• _TEXTO DE ORIGEM_
◆ ◆ ◆ ◆ ◆ ◆ ◆

Comportamento também pode desencadear consequências biológicas e sociais que só aparecem na adolescência ou na vida adulta

Foto: Imagem gerada por IAFreepik

Fenômeno que ocorre quando crianças e adolescentes são expostos a comportamentos e responsabilidades típicas do mundo adulto, muitas vezes de forma precoce e inapropriada para a faixa etária, a adultização infantil tem preocupado especialistas. O termo ganhou força, recentemente, após o influenciador Felipe Bressanim Pereira, conhecido como Felca, publicar um vídeo – atualmente com 50 milhões de visualizações – em que denuncia produtores de conteúdo que exploram crianças e adolescentes nas redes sociais, além de cobrar as plataformas que monetizam este tipo de conteúdo.

Para a psicóloga Camila Grasseli, professora do Centro Universitário UniBH – integrante do Ecossistema Ânima – o problema vai muito além da sexualização precoce. “Usamos o termo adultização para falar das crianças que estão rompendo etapas. Muitas vezes, isso aparece nas roupas, calçados, no uso de maquiagem pelas meninas, mas também no abandono progressivo do brincar”, afirma.

◆ ◆ ◆ ◆ ◆ ◆ ◆

• _REGISTROS_
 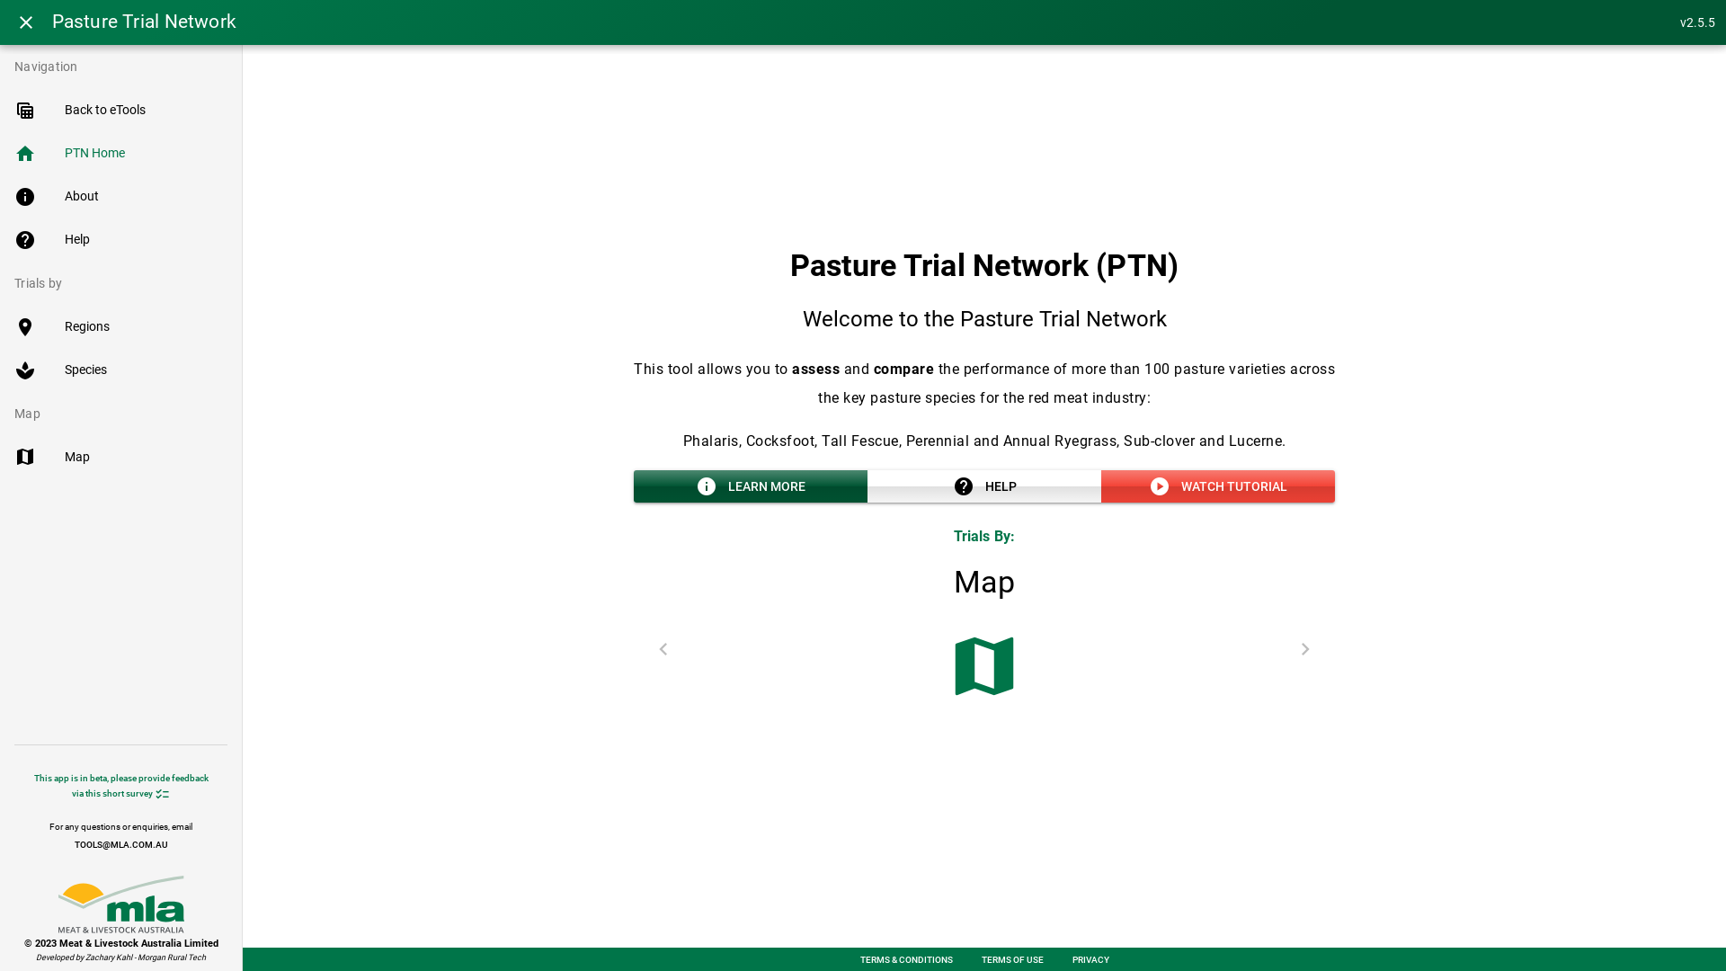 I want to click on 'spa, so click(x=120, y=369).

◆ ◆ ◆ ◆ ◆ ◆ ◆

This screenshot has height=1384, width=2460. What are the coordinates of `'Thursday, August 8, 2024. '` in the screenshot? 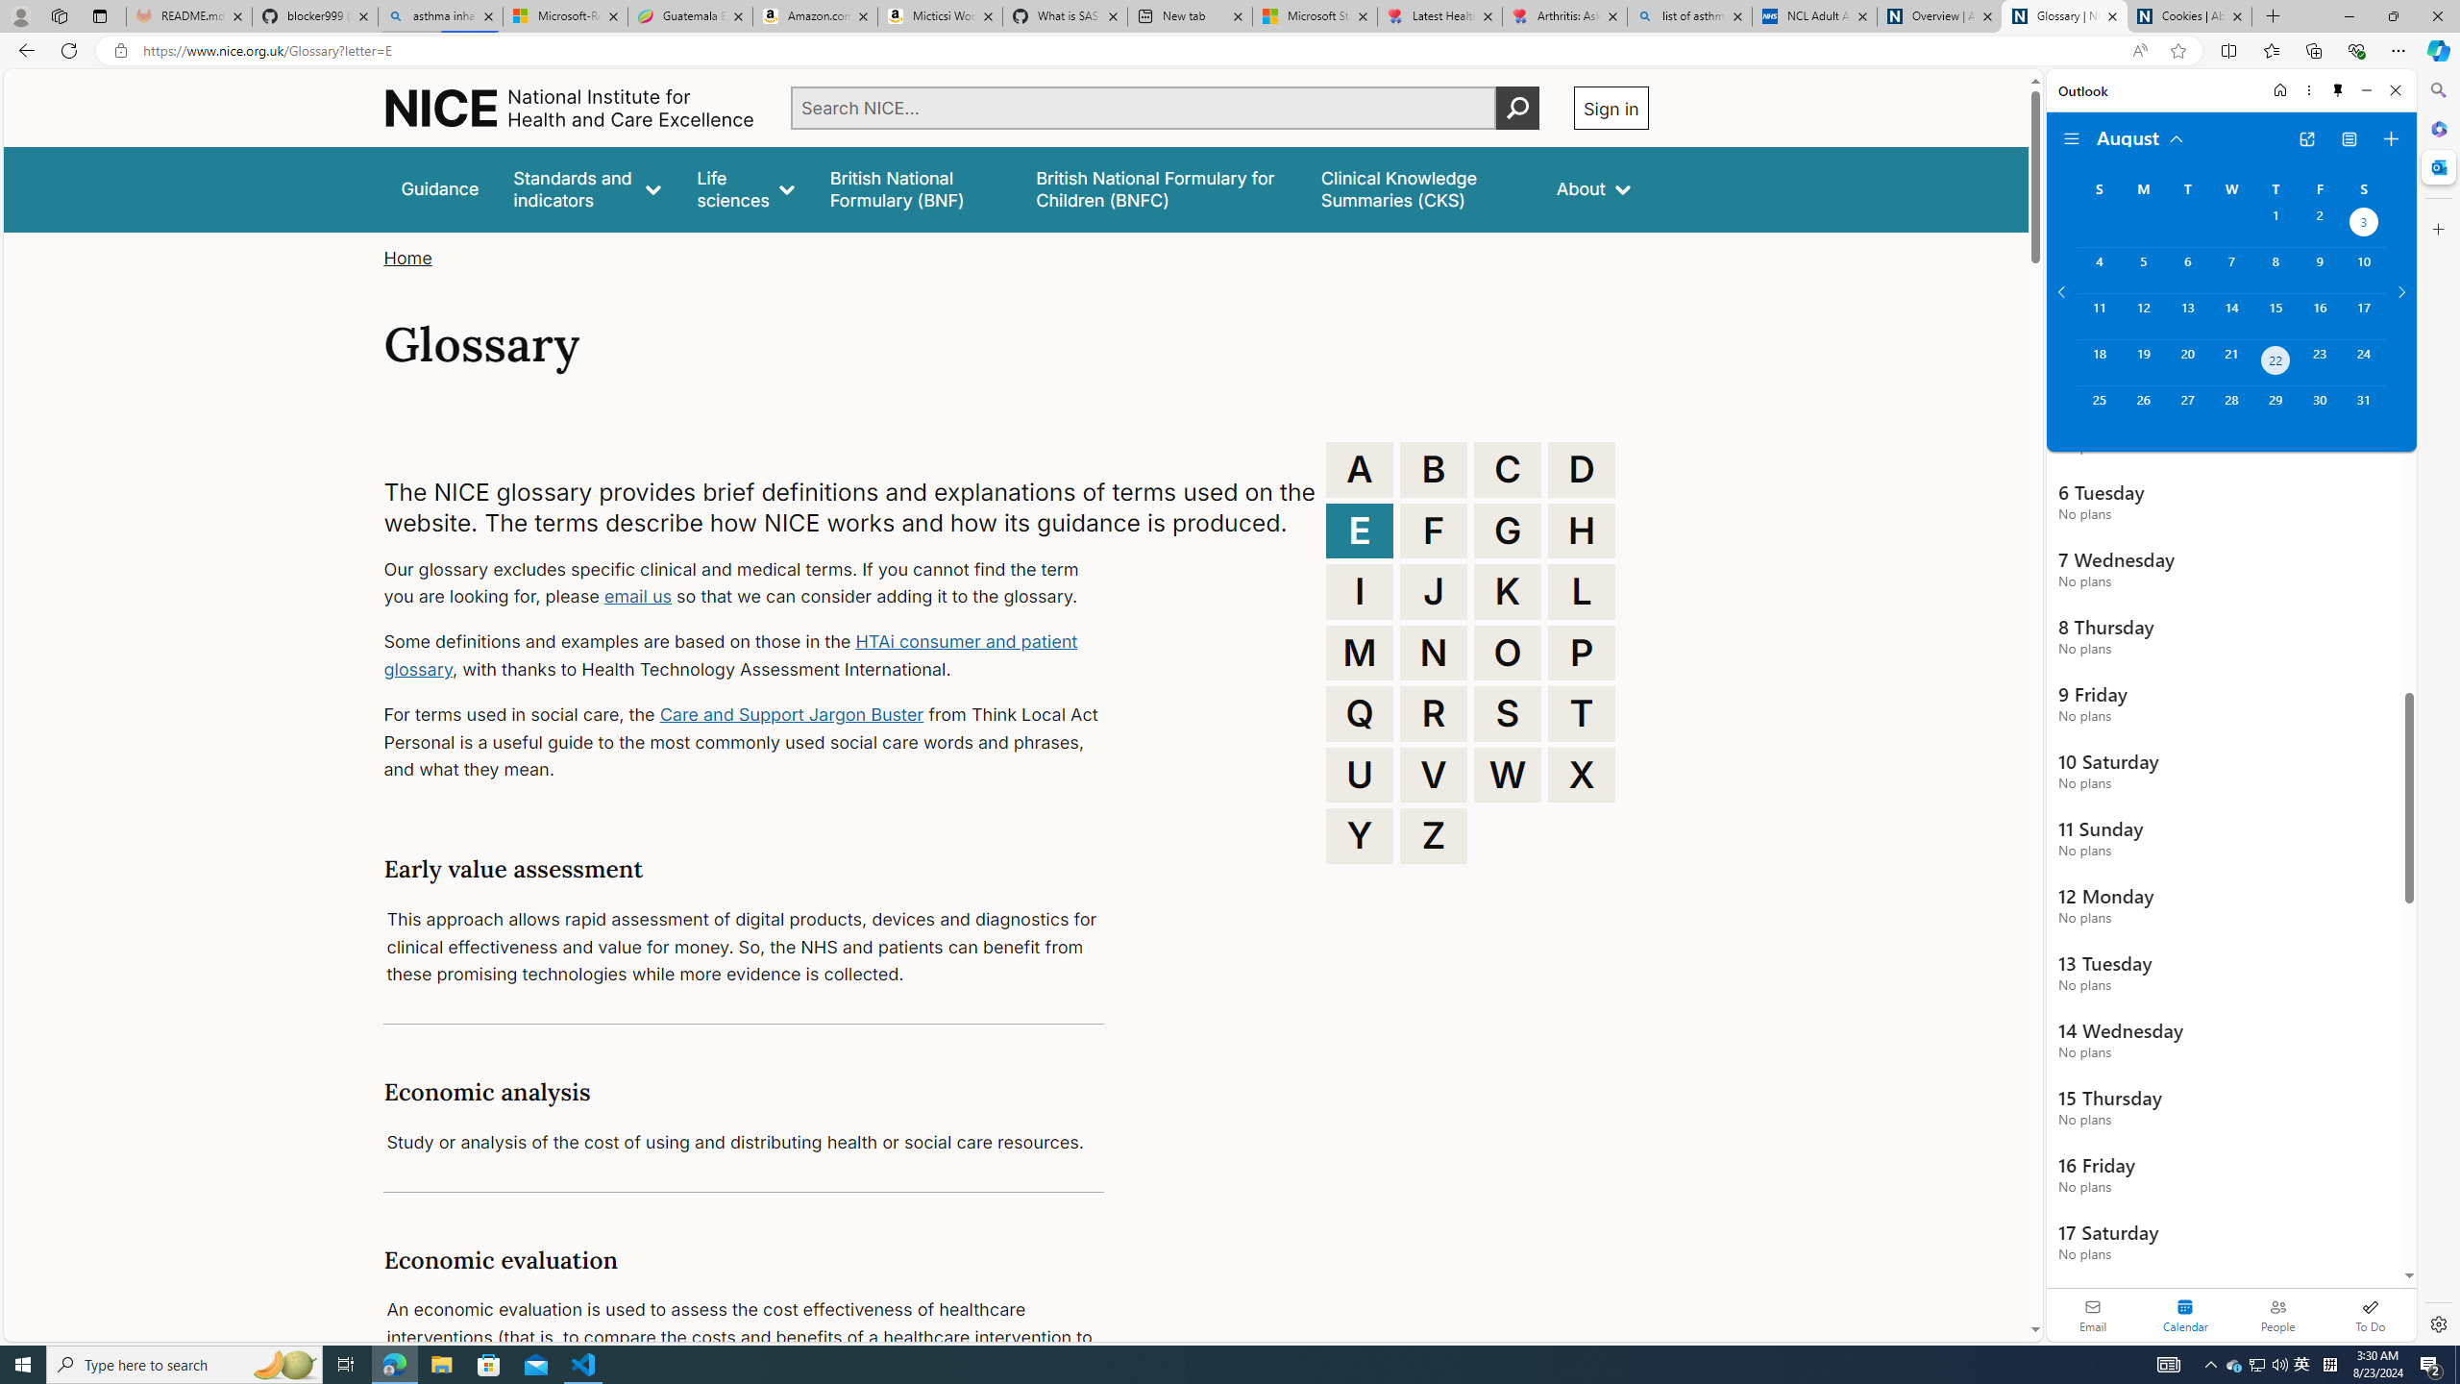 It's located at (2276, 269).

◆ ◆ ◆ ◆ ◆ ◆ ◆

• _TAREFAS_
A. No texto sobre adultização infantil, liste todas as formas em que, segundo a psicóloga citada, a adultização aparece.
B. Prolongue o texto sobre adultização infantil a partir do ponto em que ele termina.

• _RESPOSTAS EM ORDEM_
A.
- Nas roupas
- Nos calçados
- No uso de maquiagem pelas meninas
- No abandono progressivo do brincar

B.
No entanto, segundo Camila, comportamentos que parecem inofensivos — como colocar uma filha de 11 anos para cuidar dos irmãos ou buscar sozinha encomendas dos pais na portaria do prédio — podem ser os primeiros sinais de uma inversão perigosa de papéis. “Muitos responsáveis incentivam esses atos sem perceber. Os pais acham que estão promovendo autonomia, mas, quando colocam uma criança de oito anos para realizar tarefas sozinha ou deixam um pré-adolescente assumir cuidados que caberiam a um adulto, isso pode marcar o início da adultização.”

A especialista lembra que a infância é um período essencial para o desenvolvimento emocional, social e ético do indivíduo. “É na infância que a criança vive, de forma lúdica, aquilo que encontrará no mundo adulto. Ela precisa desse tempo e dessa fase para entender o que é certo, errado, ético e moral”, pontua.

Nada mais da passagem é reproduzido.